Projeto está parado há dois anos no legislativo, enquanto a poluição do ar segue impune contra a população
Passadas as eleições, ainda não há sinal de mudança na gestão da qualidade do ar na Grande Vitória. Em meio a arquivamento de processos criminais por poluição e a Termos de Compromisso Ambiental (TCA) inócuos firmados com as maiores poluidoras, Vale e ArcelorMittal, agora o governo do Estado pede à Assembleia Legislativa que retire de pauta o Projeto de Lei nº 328/2020, que deveria instituir a “Política, Normas e Diretrizes de Proteção da Qualidade do Ar Atmosférico no âmbito do Espírito Santo”.
Na mensagem enviada pelo governador Renato Casagrande (PSB) nessa quinta-feira (10), o pedido é de devolução da matéria para o Executivo, para “reexame da proposição”, sem maiores explicações sobre os objetivos dessa análise.
Anunciado pelo governo do Estado durante as comemorações do Dia Mundial do Meio Ambiente de 2020, o PL está parado na Casa Legislativa há mais de dois anos. Nesse período, nenhuma movimentação no sentido de votação ou mesmo discussão ampla com a população. Apenas recebeu uma série de emendas, mais de 50 no total, a maioria do deputado Sergio Majeski (PSDB), visando aprimoramento do texto com foco em padrões mais rigorosos para os principais poluentes monitorados e na participação da sociedade civil no controle ambiental.

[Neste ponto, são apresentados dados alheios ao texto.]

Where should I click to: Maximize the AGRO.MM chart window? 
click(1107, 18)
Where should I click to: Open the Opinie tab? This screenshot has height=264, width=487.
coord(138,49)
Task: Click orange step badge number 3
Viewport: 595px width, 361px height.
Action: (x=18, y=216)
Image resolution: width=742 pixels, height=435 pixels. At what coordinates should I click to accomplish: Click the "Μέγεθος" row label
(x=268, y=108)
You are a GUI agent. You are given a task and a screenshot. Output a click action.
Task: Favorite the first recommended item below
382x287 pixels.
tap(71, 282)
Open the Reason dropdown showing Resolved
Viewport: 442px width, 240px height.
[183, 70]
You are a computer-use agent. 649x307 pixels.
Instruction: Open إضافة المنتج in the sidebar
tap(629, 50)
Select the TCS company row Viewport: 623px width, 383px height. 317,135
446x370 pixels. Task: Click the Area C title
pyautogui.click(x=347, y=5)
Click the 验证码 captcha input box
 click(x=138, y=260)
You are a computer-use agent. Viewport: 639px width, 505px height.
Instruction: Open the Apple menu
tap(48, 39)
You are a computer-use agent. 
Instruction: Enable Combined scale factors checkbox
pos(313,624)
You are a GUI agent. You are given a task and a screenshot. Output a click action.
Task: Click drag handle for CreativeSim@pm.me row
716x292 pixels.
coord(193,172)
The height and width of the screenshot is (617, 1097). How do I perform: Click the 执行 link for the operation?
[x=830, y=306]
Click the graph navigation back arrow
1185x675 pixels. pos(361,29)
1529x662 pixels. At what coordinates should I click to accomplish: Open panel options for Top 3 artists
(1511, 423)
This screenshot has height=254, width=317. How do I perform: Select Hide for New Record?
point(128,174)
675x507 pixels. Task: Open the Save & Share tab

No final de agosto passado, o parlamentar criticou a estagnação do projeto, pedindo que a Casa se esforçasse para retirá-lo do limbo, mas nada aconteceu. Em suas emendas, Majeski procurou adequar o PL às novas recomendações da Organização Mundial de Saúde (OMS), divulgadas em setembro de 2021, e que motivaram, em maio deste ano, uma decisão do Supremo Tribunal Federal (STF) que determina ao Conselho Nacional de Meio Ambiente (Conama) a atualização dos padrões nacionais, com base na OMS.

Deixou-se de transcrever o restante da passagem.